Integration tools for running scikit-learn on Spark
Project description
#Spark-sklearn - Spark integration with scikit-learn and numpy.
This package contains some tools to integrate the [Spark computing framework](http://spark.apache.org/) with the popular [scikit-learn machine library](http://scikit-learn.org/stable/). Among other tools:
- train and evaluate multiple scikit-learn models in parallel. It is a distributed analog to the [multicore implementation](https://pythonhosted.org/joblib/parallel.html) included by default in [scikit-learn](http://scikit-learn.org/stable/).
- convert Spark's Dataframes seamlessly into numpy `ndarray`s or sparse matrices.
- (experimental) distribute Scipy's sparse matrices as a dataset of sparse vectors.
Spark-sklearn focuses on problems that have a small amount of data and that can be run in parallel.
- for small datasets, spark-sklearn distributes the search for estimator parameters (`GridSearchCV` in scikit-learn), using Spark,
- for datasets that do not fit in memory, we recommend using the [distributed implementation in Spark MLlib](https://spark.apache.org/docs/latest/api/python/pyspark.mllib.html).
> NOTE: This package distributes simple tasks like grid-search cross-validation. It does not distribute individual learning algorithms (unlike Spark MLlib).
**Difference with the [sparkit-learn project](https://github.com/lensacom/sparkit-learn)** The sparkit-learn project aims at a comprehensive integration between Spark and scikit-learn. In particular, it adds some primitives to distribute numerical data using Spark, and it reimplements some of the most common algorithms found in scikit-learn.
## License
This package is released under the Apache 2.0 license. See the LICENSE file.
## Installation
This package has the following requirements:
- a recent version of scikit-learn. Version 0.17 has been tested, older versions may work too.

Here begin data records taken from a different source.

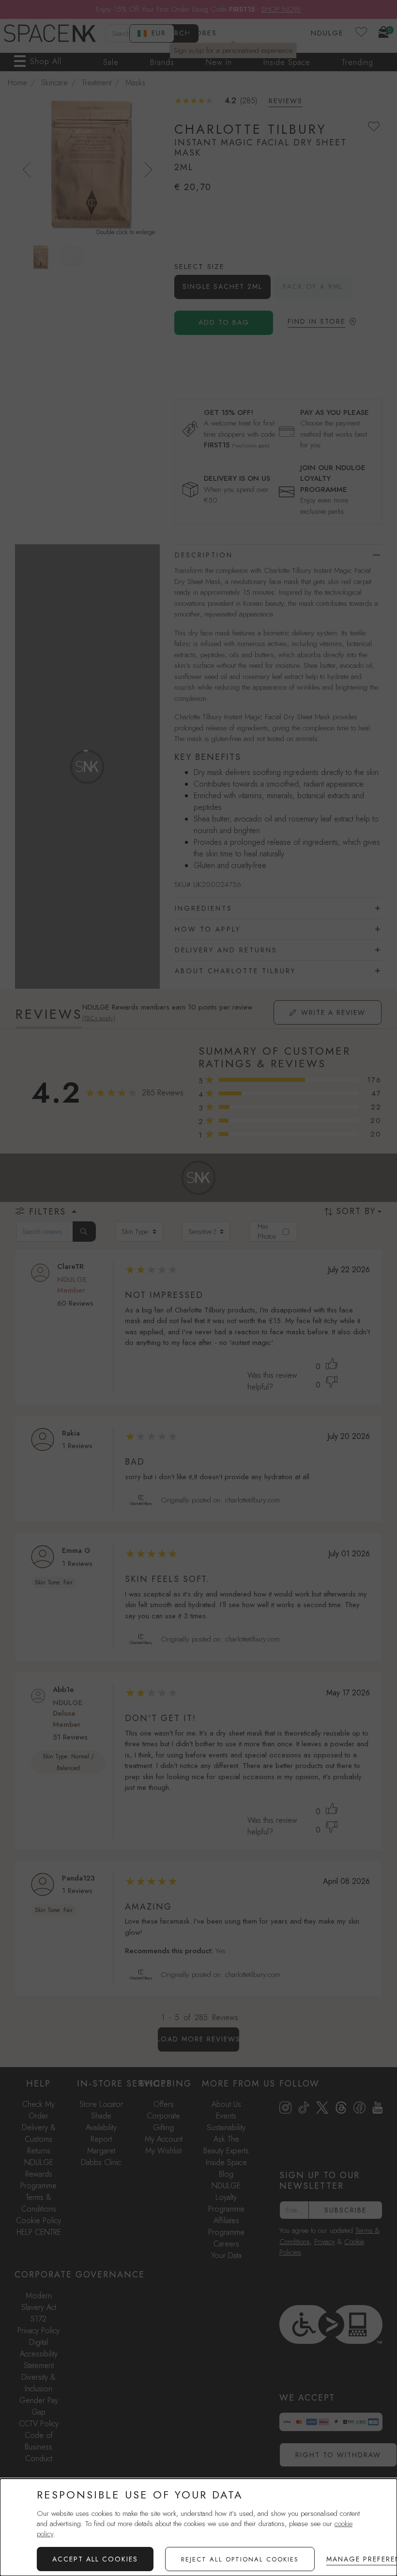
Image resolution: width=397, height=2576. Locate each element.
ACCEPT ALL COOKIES (95, 2559)
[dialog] (198, 2527)
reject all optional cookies (240, 2559)
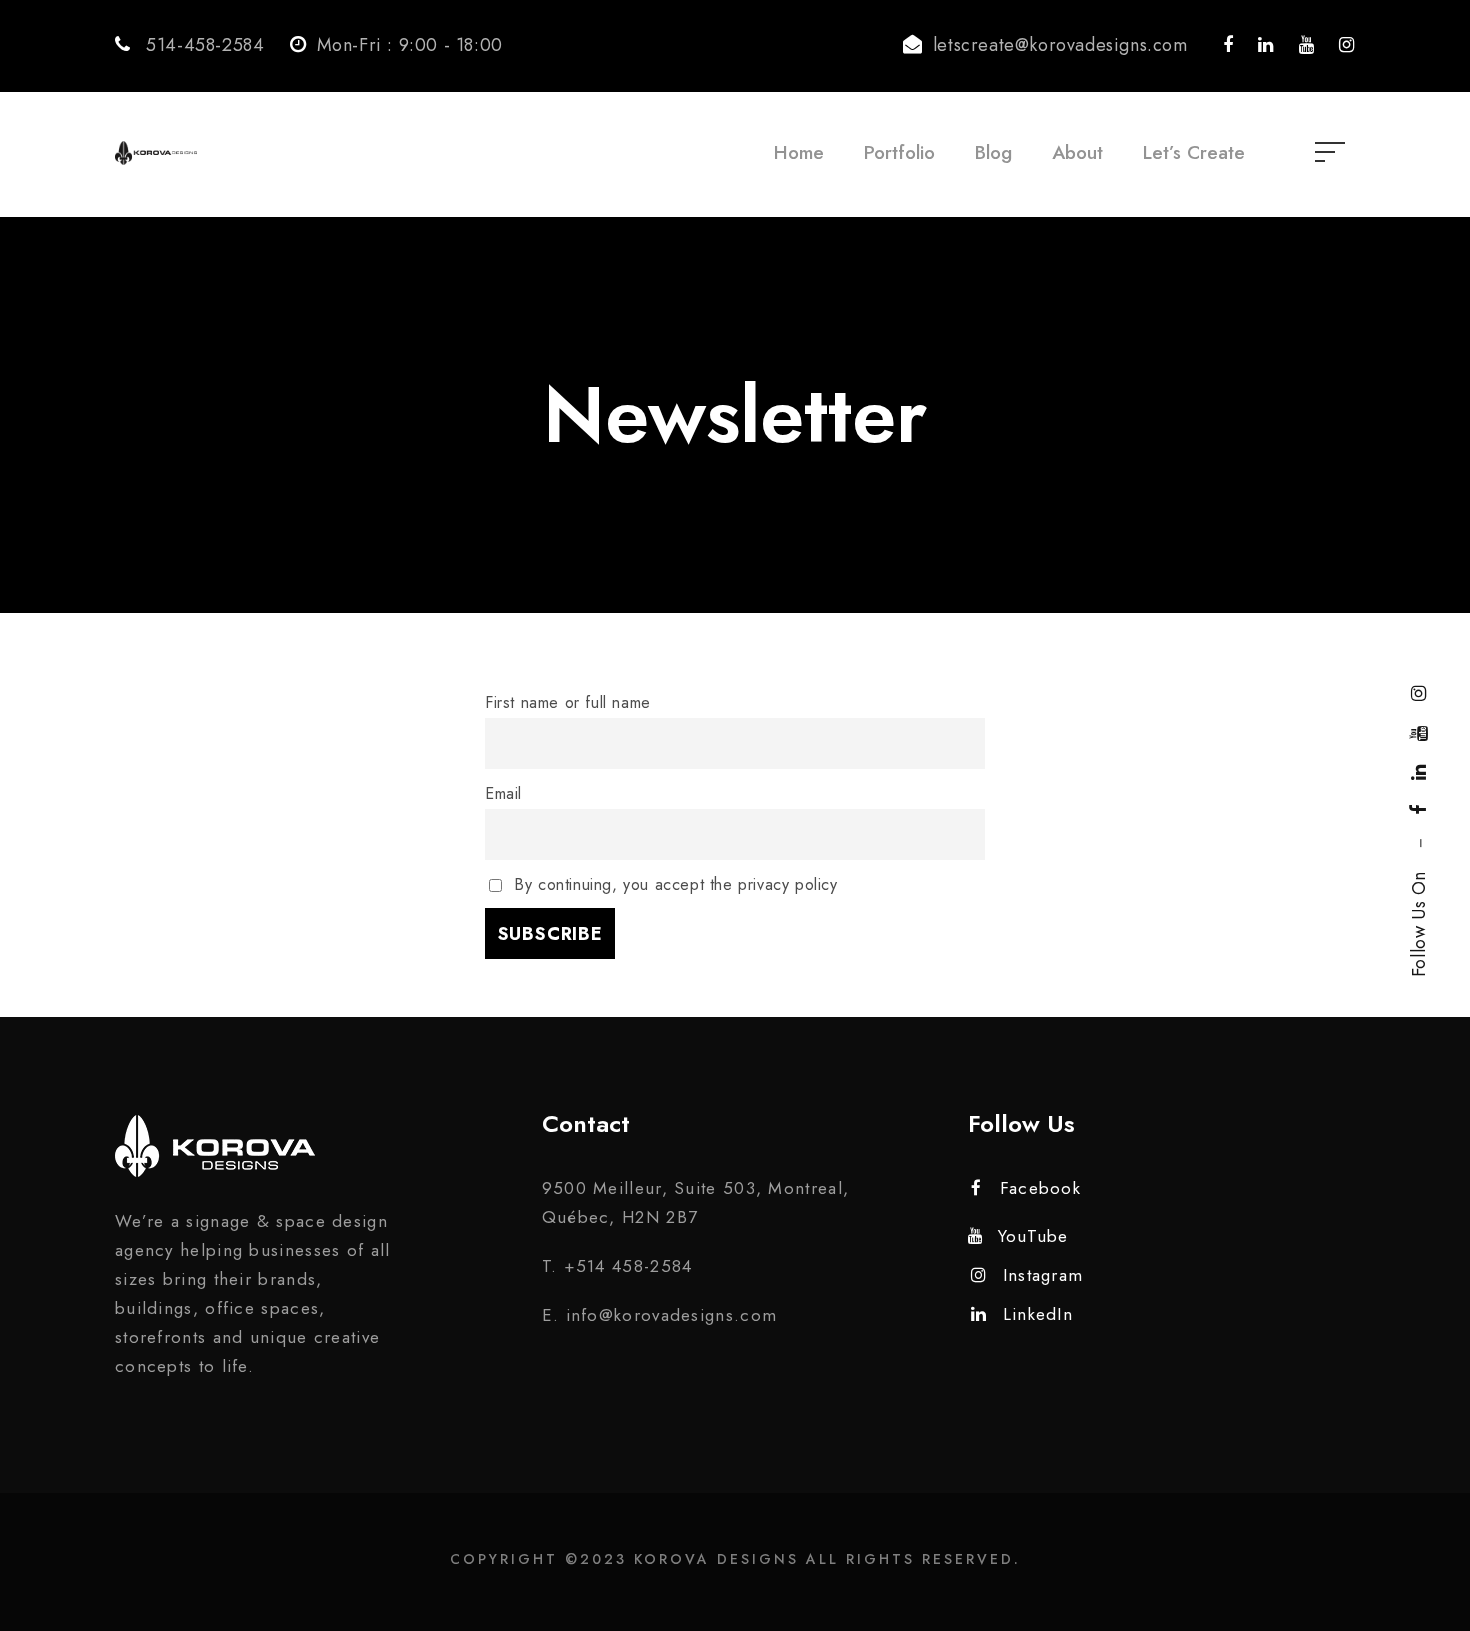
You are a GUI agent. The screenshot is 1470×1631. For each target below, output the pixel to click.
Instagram (1043, 1275)
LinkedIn (1038, 1314)
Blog (993, 152)
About (1077, 152)
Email (503, 793)
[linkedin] (1420, 772)
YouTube (1033, 1236)
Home (799, 152)
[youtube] (1420, 733)
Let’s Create (1194, 152)
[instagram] (1420, 693)
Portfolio (899, 152)
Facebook (1040, 1188)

- Spark >= 2.0. Spark may be downloaded from the
[Spark official website](http://spark.apache.org/). In order to use spark-sklearn, you need to use the pyspark interpreter or another Spark-compliant python interpreter. See the [Spark guide](https://spark.apache.org/docs/latest/programming-guide.html#overview) for more details.
- [nose](https://nose.readthedocs.org) (testing dependency only)

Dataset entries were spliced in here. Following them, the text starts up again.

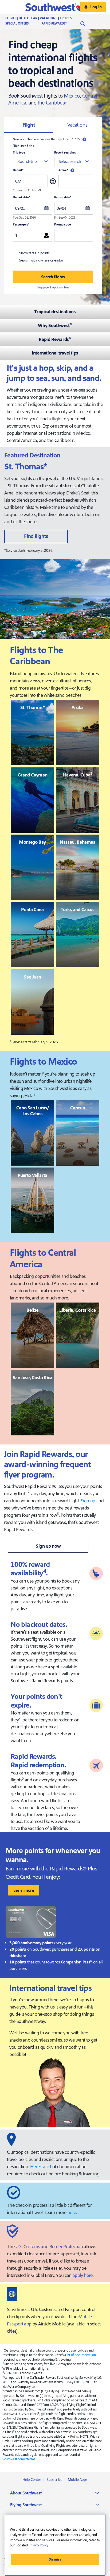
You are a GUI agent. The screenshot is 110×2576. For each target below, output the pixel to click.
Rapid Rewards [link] (55, 339)
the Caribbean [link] (53, 102)
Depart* (18, 170)
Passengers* (21, 225)
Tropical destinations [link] (55, 312)
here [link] (72, 2212)
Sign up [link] (88, 1501)
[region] (55, 2545)
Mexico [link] (72, 95)
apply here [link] (83, 2275)
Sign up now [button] (48, 1546)
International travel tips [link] (55, 353)
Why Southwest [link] (55, 326)
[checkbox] (31, 253)
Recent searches (65, 153)
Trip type (19, 153)
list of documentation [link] (81, 2355)
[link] (43, 732)
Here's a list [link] (40, 2167)
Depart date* (21, 197)
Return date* (62, 197)
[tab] (28, 125)
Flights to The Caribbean (36, 655)
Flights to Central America (43, 1258)
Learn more (23, 1890)
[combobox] (32, 161)
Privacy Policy (38, 2545)
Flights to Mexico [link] (43, 1062)
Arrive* (63, 170)
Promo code (62, 225)
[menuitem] (43, 18)
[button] (55, 7)
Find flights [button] (36, 536)
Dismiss (55, 2559)
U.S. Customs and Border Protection (49, 2247)
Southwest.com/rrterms (18, 2459)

This package is available on PYPI:
pip install spark-sklearn
This project is also available as as [Spark package](http://spark-packages.org/package/databricks/spark-sklearn).
If you want to use a developer version, you just need to make sure the `python/` subdirectory is in the `PYTHONPATH` when launching the pyspark interpreter:
PYTHONPATH=$PYTHONPATH:./python:$SPARK_HOME/bin/pyspark
__Running tests__ You can directly run tests:
cd python && ./run-tests.sh
This requires the environment variable `SPARK_HOME` to point to your local copy of Spark.
## Example
Here is a simple example that runs a grid search with Spark. See the [Installation](#Installation) section on how to install spark-sklearn.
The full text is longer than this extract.